はがき随筆ブログにようこそ!毎日新聞西部本社の各地方版に毎朝掲載される
「はがき随筆」は252文字のミニエッセイです。

冬来たりなば

2009-01-24 20:59:32 | はがき随筆
 正月がすぎて寒波が襲来し、県北部でも天気図に雪だるまが並ぶようになった。私の住む町では雪こそ降らないが、冷たい風に乗って氷雨が落ちてくる。
 毎年のことながら、いまが一番寒い時なのかもしれない。昔とくらべいろいろ寒さをしのぎやすくなってきたのは事実だが、それでも寒い。
 しかし庭に出ると、水仙がりんとして咲き乱れ、紅梅の枝先につぼみがかすかにふくらんでいる。

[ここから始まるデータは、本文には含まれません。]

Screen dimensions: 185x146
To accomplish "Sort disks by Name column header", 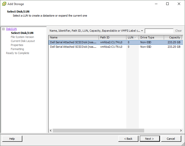I will (x=73, y=37).
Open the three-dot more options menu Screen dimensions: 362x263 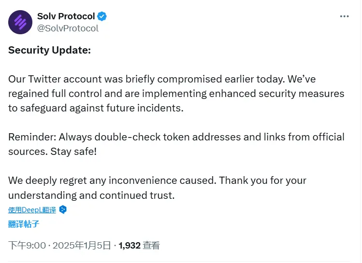pos(344,16)

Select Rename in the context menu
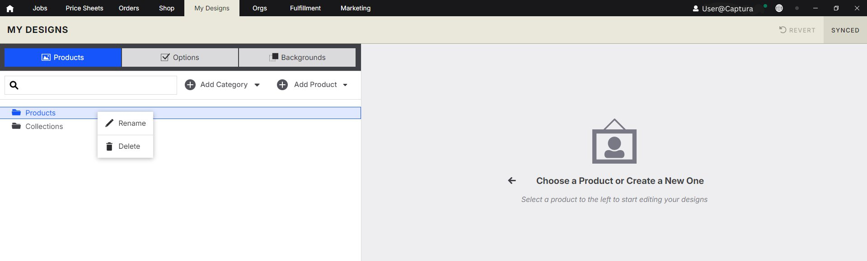pos(125,123)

花も、咲く春を待っている。まして人として生きる身にとって、強くたくましく冬を生きねばと思う。冬来たりなばと言うから……。
   志布志市 小村豊一郎(82) 2009/1/24 毎日新聞鹿児島版掲載

母と娘

2009-01-24 20:53:03 | はがき随筆
 種子島の漁港、突堤にうずくまった母の傍らに私は立っていた。3歳になる前の冬のこと。
 東シナ海から吹く冷たい風がやんで、寒満月がさえていた。母は長い間黙っていた。私も黙っていた。ついに母は私に向かって「一緒に死のうか」と言った。私は「うん」と答えた。
 晩年、病む母と暮らしていたある日、この話をしたら、「誰に聞いたか」と厳しい口調になり、「覚えている」と答えたら、「恐ろしい子だ」と言った。
 今考えるに母はあの時、ついこの間朝鮮から引き揚げ、鹿児島に着いてすぐ死んだ娘を思い、悲しみに暮れていたのだ。
   薩摩川内市 森 孝子(66) 2009/1/23 毎日新聞鹿児島版掲載

自分へのケア

2009-01-24 20:46:34 | はがき随筆
 昨年の11月より体調不良に悩んでいる。加齢による体力的な衰えと外見の変化に、心まで影響を及ぼしている。年を取ったという自覚のないままに無理を重ねたのがいけなかった。心も身体もバランスを崩し、弾力を失ってしまった。睡眠を十分に取り、ストレスをため込まず、休養を心がけ、趣味を楽しみながら生きたい。気持ちの張りや心の持ちようで日々の暮らしも好転するのでは……。スポーツや芸術に感動して、胸をときめかせることも「心のケア」といえる。残り少ない人生を自然や人に優しく、自分にも優しく、前向きに生きていきたい。